Excerpts from a dataset
=== Section Start ===

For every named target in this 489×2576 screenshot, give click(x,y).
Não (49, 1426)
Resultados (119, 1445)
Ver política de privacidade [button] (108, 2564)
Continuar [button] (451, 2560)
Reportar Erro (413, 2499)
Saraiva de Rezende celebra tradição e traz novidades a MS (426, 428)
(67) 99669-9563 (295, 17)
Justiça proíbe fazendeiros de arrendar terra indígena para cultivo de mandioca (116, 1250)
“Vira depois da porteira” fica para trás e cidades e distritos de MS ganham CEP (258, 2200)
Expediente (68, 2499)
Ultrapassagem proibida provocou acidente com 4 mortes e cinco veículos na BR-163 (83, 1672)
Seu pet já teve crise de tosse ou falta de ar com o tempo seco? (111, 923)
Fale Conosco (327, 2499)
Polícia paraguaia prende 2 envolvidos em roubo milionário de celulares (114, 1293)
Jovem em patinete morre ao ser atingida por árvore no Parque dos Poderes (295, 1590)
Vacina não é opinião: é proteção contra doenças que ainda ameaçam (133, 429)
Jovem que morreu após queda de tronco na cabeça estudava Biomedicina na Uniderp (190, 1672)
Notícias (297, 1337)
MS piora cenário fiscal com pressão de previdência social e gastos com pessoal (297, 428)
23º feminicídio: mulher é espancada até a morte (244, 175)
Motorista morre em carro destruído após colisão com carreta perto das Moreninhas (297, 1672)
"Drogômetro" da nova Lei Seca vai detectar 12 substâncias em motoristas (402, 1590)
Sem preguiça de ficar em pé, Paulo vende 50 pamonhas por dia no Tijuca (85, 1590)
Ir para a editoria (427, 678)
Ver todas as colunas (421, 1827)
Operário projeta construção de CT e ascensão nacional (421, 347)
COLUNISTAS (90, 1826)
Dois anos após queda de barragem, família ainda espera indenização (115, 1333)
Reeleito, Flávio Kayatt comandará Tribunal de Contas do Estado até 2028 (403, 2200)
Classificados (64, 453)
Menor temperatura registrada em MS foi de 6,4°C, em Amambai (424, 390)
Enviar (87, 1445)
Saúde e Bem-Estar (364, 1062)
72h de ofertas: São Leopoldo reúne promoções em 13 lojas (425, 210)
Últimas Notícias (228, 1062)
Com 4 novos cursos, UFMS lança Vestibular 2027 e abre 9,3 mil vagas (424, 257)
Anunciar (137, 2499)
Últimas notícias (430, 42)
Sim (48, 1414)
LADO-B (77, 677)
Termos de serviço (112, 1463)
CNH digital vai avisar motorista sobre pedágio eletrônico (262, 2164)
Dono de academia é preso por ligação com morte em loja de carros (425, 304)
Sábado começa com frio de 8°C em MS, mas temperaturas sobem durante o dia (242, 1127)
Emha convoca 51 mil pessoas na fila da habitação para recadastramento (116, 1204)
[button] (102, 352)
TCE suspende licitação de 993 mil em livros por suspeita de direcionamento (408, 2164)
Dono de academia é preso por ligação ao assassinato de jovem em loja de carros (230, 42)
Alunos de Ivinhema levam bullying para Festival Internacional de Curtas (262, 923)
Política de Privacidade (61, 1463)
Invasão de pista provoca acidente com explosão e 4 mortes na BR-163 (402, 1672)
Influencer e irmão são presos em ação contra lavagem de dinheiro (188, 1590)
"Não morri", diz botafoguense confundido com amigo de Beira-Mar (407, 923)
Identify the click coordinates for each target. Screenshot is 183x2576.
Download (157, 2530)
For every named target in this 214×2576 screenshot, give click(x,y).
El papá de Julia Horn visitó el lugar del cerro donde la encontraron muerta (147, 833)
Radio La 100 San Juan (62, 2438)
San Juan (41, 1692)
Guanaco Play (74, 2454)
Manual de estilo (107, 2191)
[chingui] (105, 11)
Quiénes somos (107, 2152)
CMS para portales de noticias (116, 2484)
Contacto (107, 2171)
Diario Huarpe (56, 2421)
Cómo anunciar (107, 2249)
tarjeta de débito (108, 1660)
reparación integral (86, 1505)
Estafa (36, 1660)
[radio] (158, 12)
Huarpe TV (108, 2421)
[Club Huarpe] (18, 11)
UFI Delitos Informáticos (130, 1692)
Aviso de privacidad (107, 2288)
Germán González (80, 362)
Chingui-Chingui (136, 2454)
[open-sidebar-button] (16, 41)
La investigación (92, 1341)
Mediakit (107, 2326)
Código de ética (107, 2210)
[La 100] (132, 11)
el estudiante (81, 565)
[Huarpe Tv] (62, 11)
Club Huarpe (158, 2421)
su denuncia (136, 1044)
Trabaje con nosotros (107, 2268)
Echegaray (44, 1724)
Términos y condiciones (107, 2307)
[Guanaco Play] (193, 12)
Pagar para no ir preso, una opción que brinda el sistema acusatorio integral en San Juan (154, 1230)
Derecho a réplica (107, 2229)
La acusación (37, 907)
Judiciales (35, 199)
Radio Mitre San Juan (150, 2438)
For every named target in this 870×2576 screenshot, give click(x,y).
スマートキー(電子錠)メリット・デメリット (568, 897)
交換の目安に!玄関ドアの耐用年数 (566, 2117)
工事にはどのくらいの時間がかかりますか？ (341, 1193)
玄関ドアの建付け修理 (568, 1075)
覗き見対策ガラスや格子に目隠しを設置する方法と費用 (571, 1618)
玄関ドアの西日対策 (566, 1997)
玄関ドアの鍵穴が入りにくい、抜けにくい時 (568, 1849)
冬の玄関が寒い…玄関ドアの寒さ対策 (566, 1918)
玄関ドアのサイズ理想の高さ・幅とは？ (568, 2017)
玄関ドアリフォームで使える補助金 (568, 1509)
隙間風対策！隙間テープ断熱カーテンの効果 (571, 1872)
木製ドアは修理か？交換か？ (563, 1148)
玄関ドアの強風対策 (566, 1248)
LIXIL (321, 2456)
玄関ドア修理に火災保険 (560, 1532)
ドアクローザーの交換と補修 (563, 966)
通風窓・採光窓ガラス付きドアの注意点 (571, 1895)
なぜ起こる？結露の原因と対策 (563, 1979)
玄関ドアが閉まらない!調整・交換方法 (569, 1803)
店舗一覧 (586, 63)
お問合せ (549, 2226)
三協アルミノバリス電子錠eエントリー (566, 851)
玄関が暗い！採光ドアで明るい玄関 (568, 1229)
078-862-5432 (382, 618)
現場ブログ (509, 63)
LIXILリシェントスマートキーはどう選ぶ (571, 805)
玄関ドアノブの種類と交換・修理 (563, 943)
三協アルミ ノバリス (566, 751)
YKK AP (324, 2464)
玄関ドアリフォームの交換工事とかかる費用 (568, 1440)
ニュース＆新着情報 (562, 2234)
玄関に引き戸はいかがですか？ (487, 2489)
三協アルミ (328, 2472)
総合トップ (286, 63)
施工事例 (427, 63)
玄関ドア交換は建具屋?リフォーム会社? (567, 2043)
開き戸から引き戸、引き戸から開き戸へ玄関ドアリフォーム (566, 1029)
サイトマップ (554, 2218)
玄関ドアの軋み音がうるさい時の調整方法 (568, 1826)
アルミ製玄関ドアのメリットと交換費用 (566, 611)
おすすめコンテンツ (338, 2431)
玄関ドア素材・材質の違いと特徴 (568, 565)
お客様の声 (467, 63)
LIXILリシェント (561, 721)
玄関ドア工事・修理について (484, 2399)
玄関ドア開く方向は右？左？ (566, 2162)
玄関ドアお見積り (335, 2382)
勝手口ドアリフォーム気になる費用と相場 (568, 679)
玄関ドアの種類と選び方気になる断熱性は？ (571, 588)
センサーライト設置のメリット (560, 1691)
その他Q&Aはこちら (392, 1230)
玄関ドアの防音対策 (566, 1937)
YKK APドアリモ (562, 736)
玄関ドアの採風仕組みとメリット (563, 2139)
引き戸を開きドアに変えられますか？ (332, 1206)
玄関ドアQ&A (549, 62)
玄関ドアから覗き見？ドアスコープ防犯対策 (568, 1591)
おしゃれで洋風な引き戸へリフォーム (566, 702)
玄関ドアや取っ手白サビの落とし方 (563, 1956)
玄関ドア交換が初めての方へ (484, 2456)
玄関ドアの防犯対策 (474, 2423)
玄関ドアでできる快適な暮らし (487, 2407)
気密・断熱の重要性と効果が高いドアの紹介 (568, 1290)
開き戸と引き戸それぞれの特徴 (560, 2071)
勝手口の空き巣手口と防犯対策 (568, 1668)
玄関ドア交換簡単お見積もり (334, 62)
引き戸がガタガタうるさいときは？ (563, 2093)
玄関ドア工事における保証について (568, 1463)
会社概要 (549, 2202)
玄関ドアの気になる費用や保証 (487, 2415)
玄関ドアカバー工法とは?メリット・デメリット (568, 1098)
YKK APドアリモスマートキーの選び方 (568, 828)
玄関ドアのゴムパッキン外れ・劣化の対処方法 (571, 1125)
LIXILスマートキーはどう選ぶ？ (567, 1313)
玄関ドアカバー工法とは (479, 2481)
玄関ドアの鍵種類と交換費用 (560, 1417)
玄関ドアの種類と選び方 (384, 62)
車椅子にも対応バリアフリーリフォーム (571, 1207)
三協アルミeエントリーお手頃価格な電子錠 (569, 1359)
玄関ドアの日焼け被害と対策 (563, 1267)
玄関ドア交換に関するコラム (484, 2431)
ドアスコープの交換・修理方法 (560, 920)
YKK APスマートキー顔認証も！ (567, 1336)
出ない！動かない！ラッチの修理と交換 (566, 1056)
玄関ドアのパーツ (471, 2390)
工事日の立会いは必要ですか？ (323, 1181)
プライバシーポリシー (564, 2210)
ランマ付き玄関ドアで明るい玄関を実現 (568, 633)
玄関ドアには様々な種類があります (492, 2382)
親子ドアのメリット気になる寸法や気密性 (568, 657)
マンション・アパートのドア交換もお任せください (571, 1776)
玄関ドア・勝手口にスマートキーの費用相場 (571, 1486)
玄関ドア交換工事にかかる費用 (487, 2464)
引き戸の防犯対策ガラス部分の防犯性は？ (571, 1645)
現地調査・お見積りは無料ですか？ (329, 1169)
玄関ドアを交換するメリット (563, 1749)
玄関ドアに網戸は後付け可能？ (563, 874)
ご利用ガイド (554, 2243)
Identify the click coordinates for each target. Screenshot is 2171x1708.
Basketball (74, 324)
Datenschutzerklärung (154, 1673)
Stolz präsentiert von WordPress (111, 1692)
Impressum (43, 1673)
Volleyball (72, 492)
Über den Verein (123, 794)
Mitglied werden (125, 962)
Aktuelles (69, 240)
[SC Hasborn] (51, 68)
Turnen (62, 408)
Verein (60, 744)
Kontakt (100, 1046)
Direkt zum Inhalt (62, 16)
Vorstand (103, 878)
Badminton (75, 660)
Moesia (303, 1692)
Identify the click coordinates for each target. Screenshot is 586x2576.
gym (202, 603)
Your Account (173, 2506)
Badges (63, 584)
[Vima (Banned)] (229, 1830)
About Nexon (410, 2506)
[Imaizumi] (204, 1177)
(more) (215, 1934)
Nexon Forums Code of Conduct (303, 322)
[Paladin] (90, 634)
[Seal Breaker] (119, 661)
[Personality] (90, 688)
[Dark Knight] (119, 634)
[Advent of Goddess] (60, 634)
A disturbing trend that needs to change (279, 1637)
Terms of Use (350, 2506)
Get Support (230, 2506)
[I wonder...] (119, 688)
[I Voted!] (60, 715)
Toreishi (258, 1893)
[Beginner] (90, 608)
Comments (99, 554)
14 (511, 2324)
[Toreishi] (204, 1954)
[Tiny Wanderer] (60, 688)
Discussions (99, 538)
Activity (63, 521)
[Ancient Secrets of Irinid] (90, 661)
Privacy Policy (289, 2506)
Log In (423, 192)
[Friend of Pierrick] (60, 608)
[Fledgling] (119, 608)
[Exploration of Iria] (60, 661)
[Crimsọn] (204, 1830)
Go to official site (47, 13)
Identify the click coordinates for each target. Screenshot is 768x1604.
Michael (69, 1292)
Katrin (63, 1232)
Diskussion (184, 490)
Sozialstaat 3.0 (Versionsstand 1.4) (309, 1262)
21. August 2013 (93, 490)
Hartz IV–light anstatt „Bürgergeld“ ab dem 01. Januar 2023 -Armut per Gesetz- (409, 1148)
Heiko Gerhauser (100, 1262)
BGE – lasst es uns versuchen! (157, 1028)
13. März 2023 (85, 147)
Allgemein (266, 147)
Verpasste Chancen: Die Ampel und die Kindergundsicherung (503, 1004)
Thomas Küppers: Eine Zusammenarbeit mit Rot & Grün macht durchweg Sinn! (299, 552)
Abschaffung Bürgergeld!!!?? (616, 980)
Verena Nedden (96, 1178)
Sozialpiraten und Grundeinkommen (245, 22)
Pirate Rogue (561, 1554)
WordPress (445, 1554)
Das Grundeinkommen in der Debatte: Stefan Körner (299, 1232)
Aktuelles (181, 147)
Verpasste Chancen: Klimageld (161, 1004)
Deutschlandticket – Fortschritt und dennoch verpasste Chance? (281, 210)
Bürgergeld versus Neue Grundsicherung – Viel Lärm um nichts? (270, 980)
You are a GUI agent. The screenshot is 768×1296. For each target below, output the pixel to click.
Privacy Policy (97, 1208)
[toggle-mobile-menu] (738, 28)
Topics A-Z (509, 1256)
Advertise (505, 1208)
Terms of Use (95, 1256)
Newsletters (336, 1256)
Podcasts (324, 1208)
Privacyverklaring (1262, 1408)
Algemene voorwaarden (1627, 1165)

=== Section End ===

PROBLEM
Gather and copy every line of the data in which the string "após" is found.

SOLUTION TO THIS TASK
Jovem que morreu após queda de tronco na cabeça estudava Biomedicina na Uniderp (190, 1672)
Motorista morre em carro destruído após colisão com carreta perto das Moreninhas (297, 1672)
Dois anos após queda de barragem, família ainda espera indenização (115, 1333)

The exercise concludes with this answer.